Error from server (NotFound): configmaps "kubeadm-config" not found

It turns out that RKE2 does not use Kubeadm to form the cluster and thus never writes this ConfigMap to the cluster state like other K8s distributions do. The NAPP wizard just assumes this file will always exist and uses it to extract the cluster’s DNS domain name during setup.

The fix #

So how do we fix this without switching to another K8s distribution? If we look at a kubeadm-config ConfigMap from another cluster (I used a Kind cluster), we find that the dnsDomain is indeed listed.

> kubectl get configmap -n kube-system kubeadm-config -o yaml

apiVersion: v1
data:
  ClusterConfiguration: |
    apiServer:
      certSANs:
      - localhost
      - 127.0.0.1
      extraArgs:
        authorization-mode: Node,RBAC
        runtime-config: ""
      timeoutForControlPlane: 4m0s
    apiVersion: kubeadm.k8s.io/v1beta3
    certificatesDir: /etc/kubernetes/pki
    clusterName: kind
    controlPlaneEndpoint: kind-control-plane:6443
    controllerManager:
      extraArgs:
        enable-hostpath-provisioner: "true"
    dns: {}
    etcd:
      local:
        dataDir: /var/lib/etcd
    imageRepository: registry.k8s.io
    kind: ClusterConfiguration
    kubernetesVersion: v1.25.3
    networking:
      dnsDomain: cluster.local
      podSubnet: 10.244.0.0/16
      serviceSubnet: 10.96.0.0/16
    scheduler: {}    
kind: ConfigMap
metadata:
  creationTimestamp: "2022-11-20T19:44:33Z"
  name: kubeadm-config
  namespace: kube-system
  resourceVersion: "198"
  uid: 5a087414-6ef3-4e44-b146-08ff39ceb6d6

To fix we simply create our own kubeadm-config ConfigMap with just the data we need:

apiVersion: v1
data:
  ClusterConfiguration: |
    networking:
      dnsDomain: cluster.local    
kind: ConfigMap
metadata:
  name: kubeadm-config
  namespace: kube-system
  annotations:
    a8r.io/description: "This is a fake configmap that has to be in place for NAPP to be able to pull the dnsDomain field."

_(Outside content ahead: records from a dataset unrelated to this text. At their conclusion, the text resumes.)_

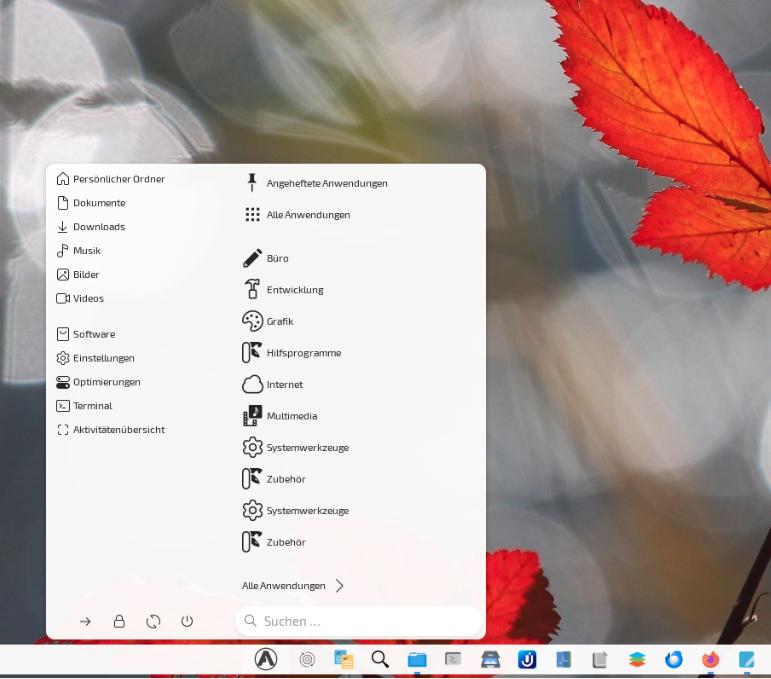
Task: Open the Büro category
Action: click(x=277, y=258)
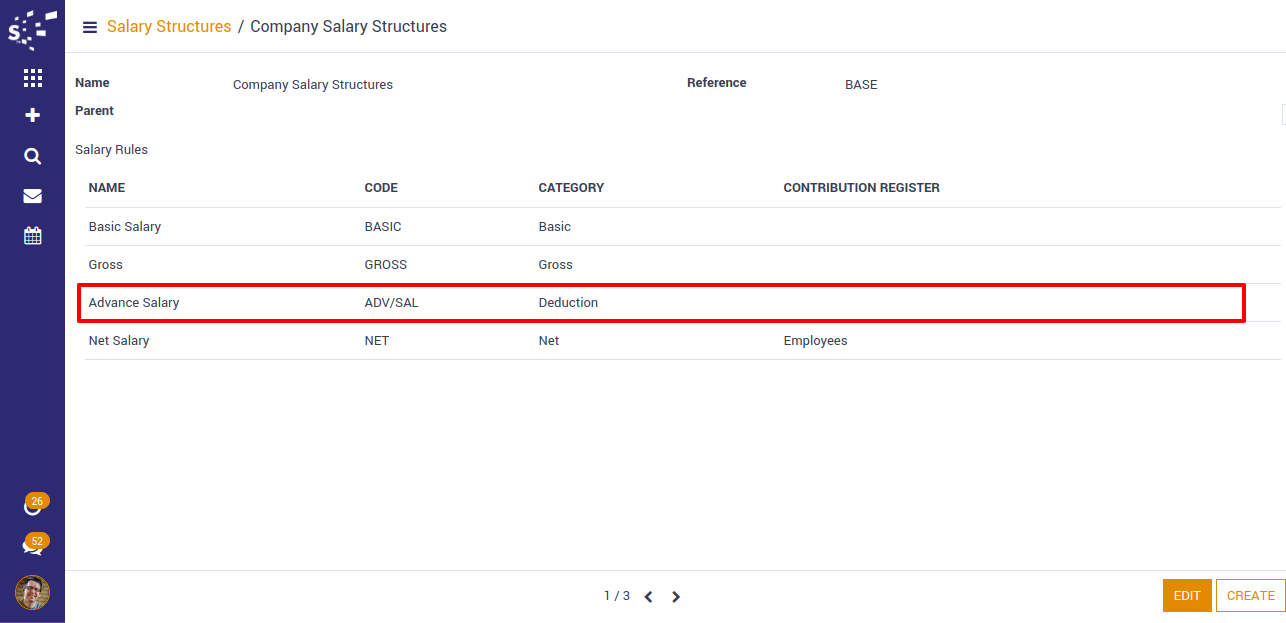Open the user avatar menu
1286x623 pixels.
[32, 593]
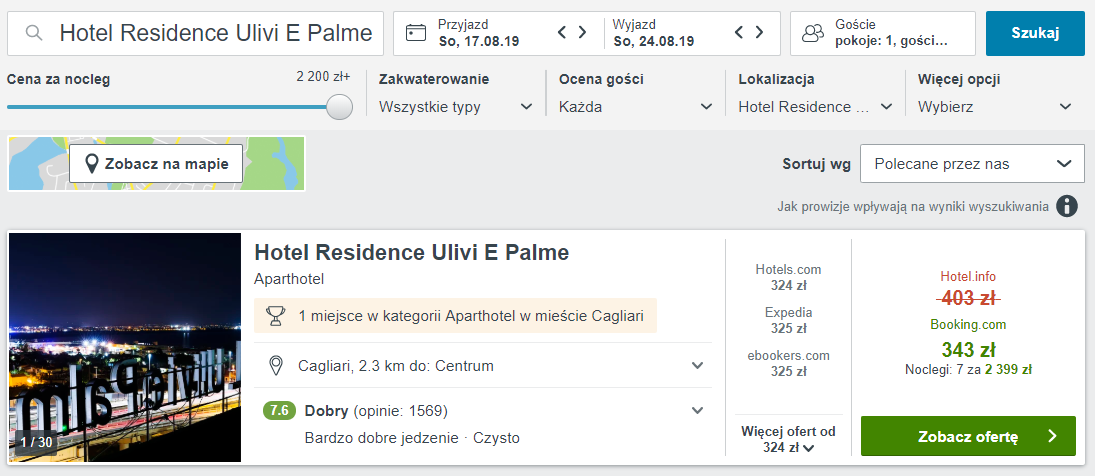The height and width of the screenshot is (476, 1095).
Task: Move check-in date back one day
Action: click(x=561, y=32)
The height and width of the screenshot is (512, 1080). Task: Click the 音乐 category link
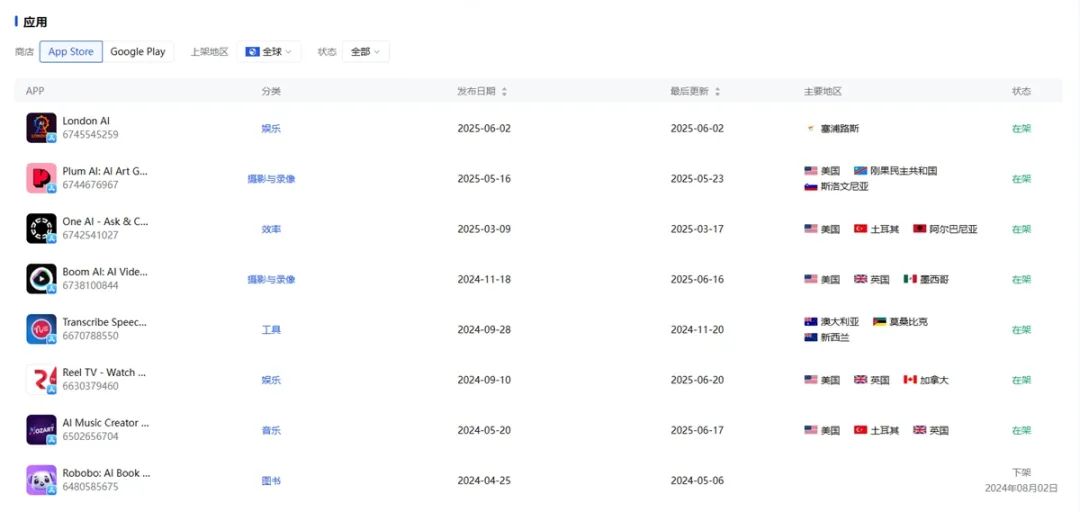(x=271, y=430)
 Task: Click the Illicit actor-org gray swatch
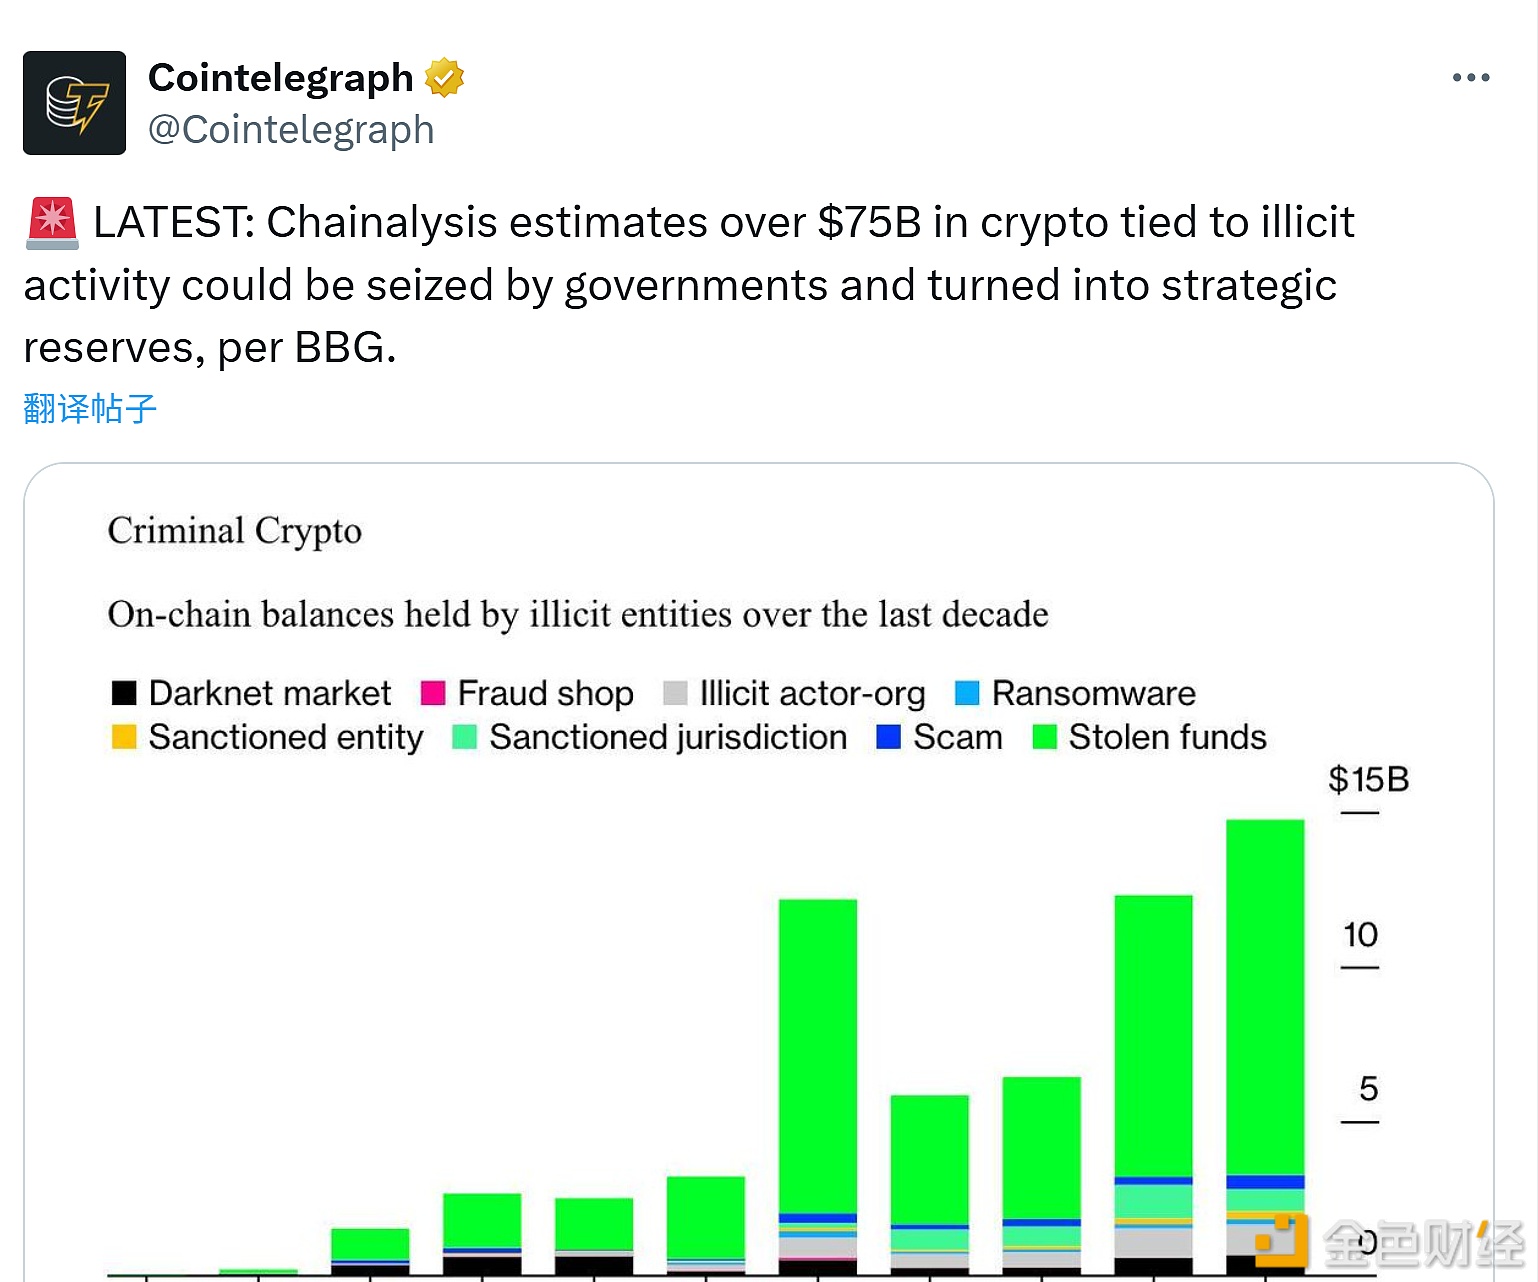tap(675, 693)
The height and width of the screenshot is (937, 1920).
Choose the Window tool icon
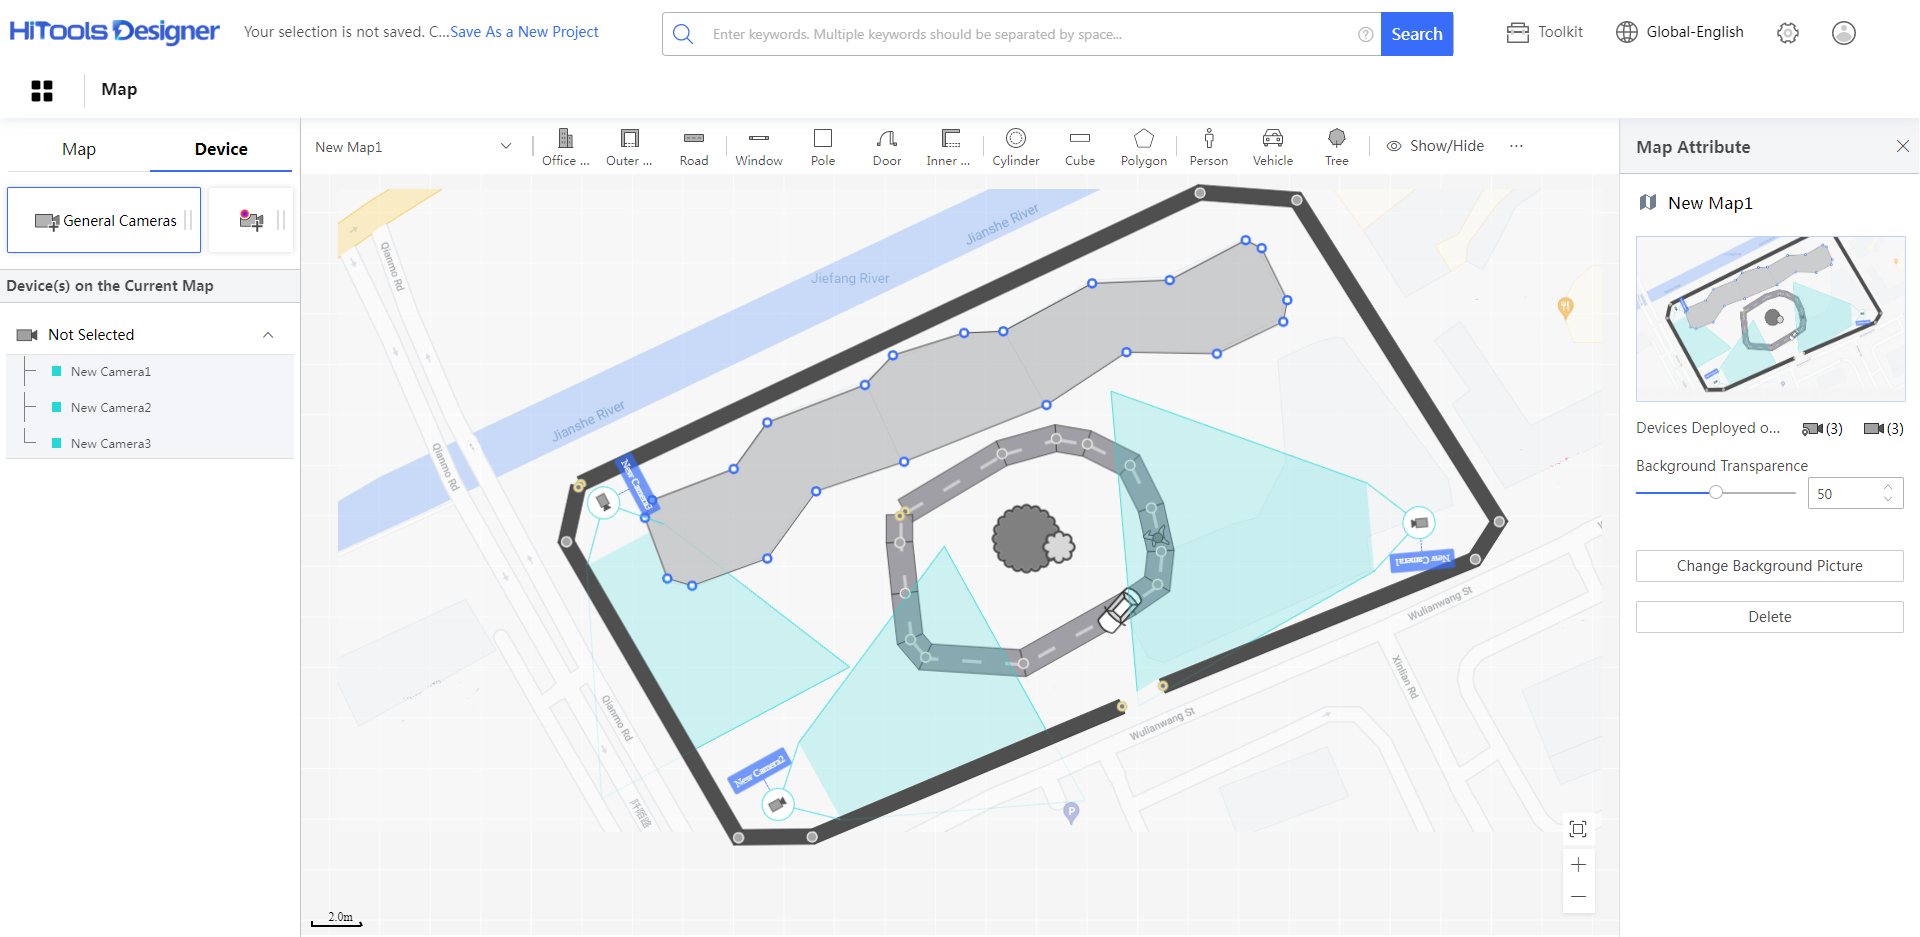click(x=758, y=146)
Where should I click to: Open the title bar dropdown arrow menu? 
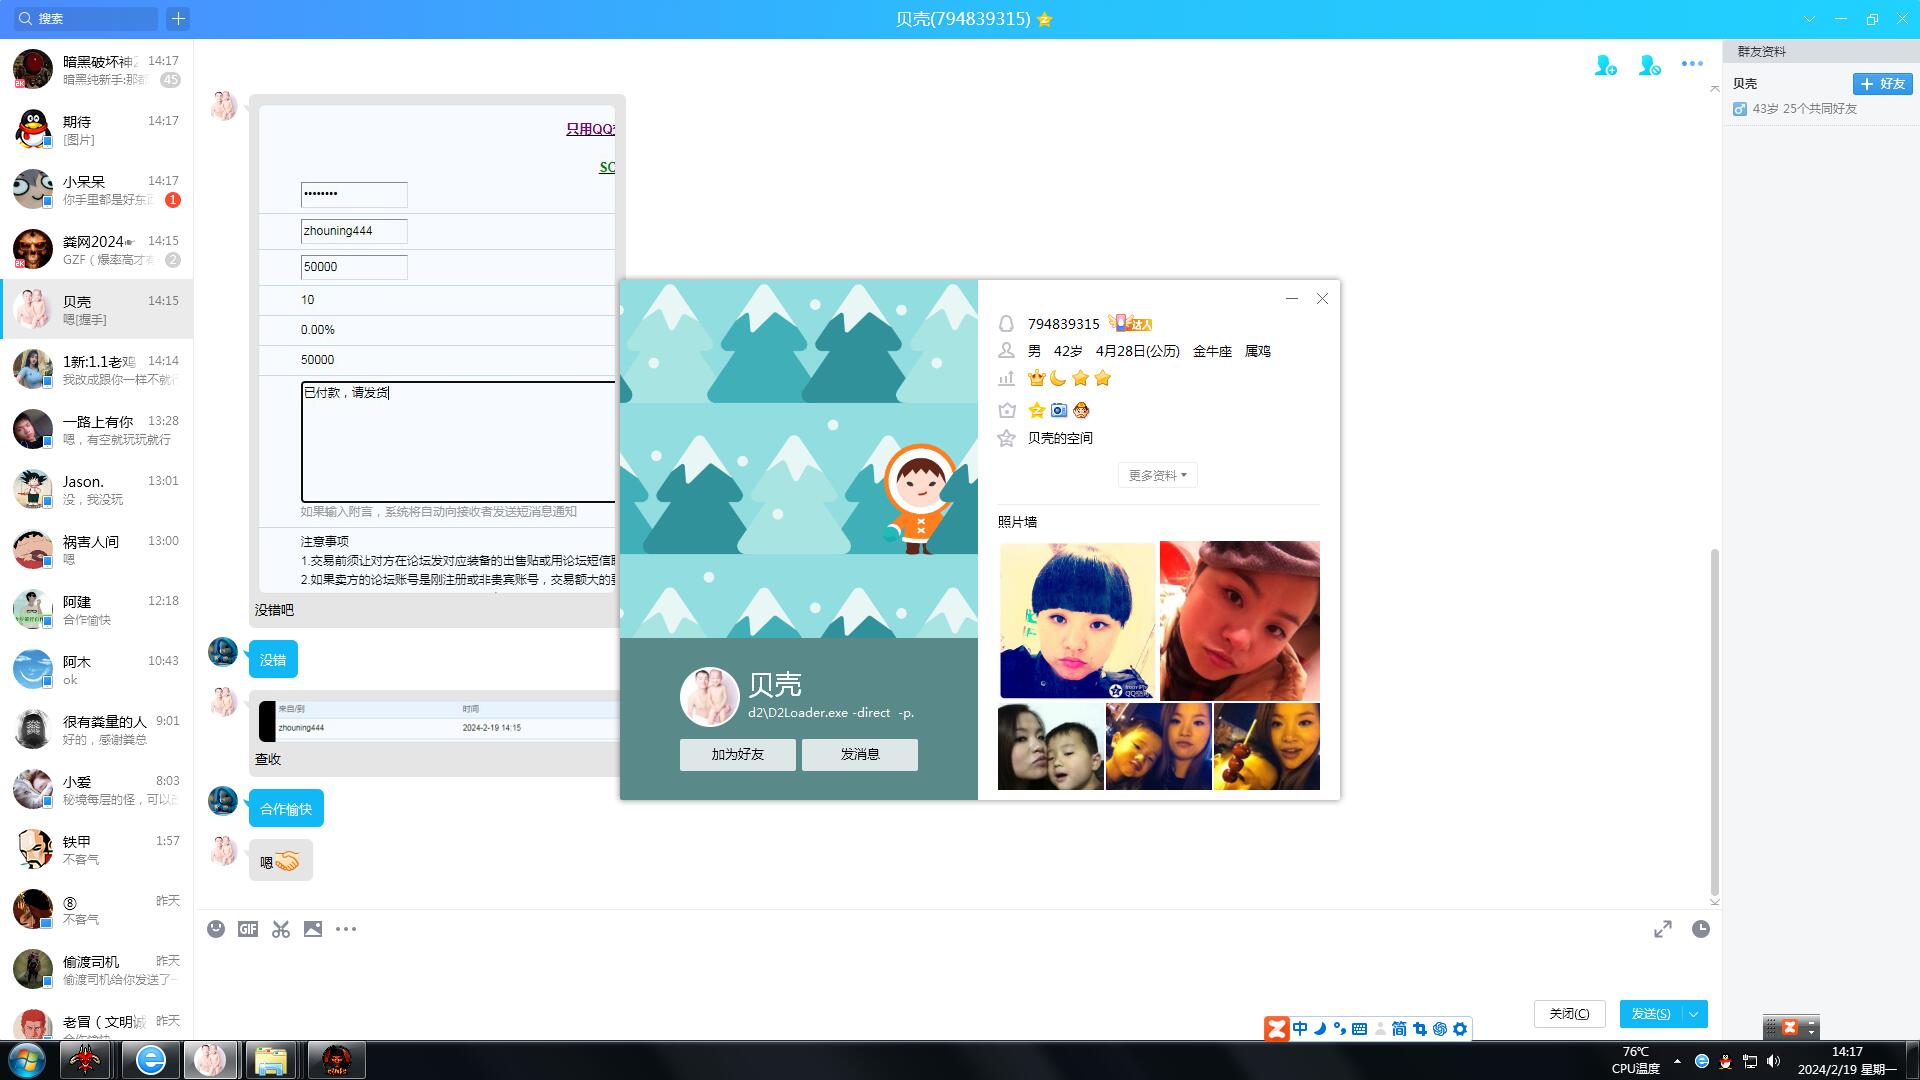coord(1809,18)
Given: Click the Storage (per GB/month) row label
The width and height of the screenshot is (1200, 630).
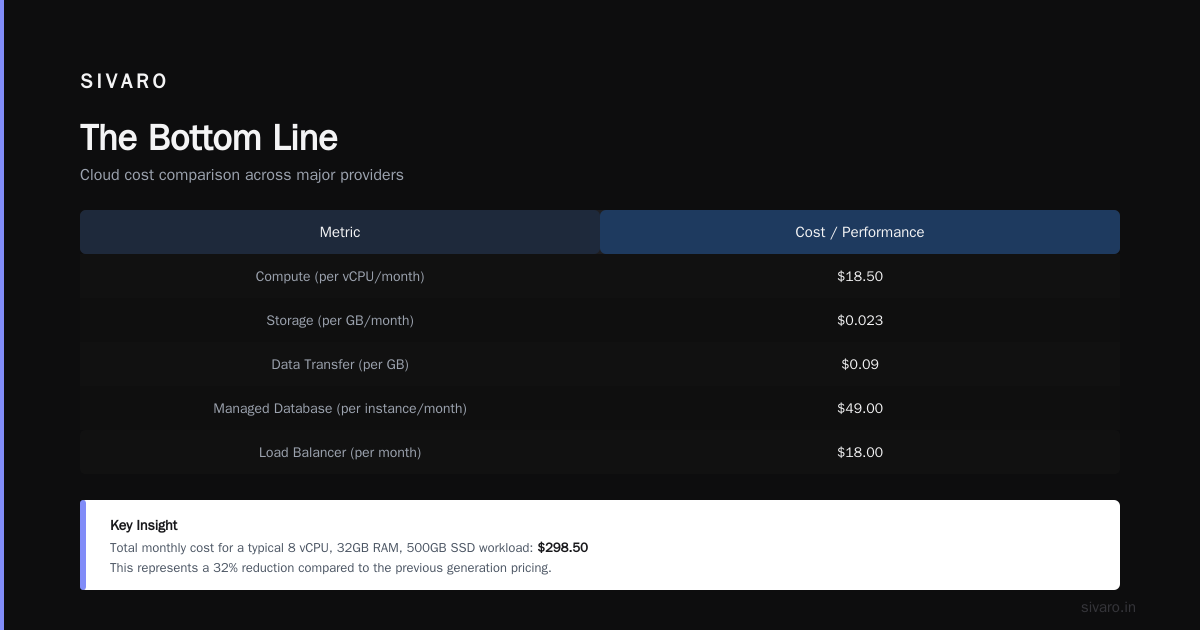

By default most clusters use cluster.local as the DNS domain name. This is the case for RKE2. I also added an annotation that describes why we made this object in the first place.

Then we just throw this in a file and apply it to our cluster!

> kubectl apply -f fake-kubeadm-config.yaml

configmap/kubeadm-config created

If we run the prechecks again, voila, the DNS domain name check is now passing! Precheck wizard success

TL;DR #

Apply the following configmap to your cluster and re-run the wizard:

apiVersion: v1
data:
  ClusterConfiguration: |
    networking:
      dnsDomain: cluster.local    
kind: ConfigMap
metadata:
  name: kubeadm-config
  namespace: kube-system
  annotations:
    a8r.io/description: "This is a fake configmap that has to be in place for NAPP to be able to pull the dnsDomain field."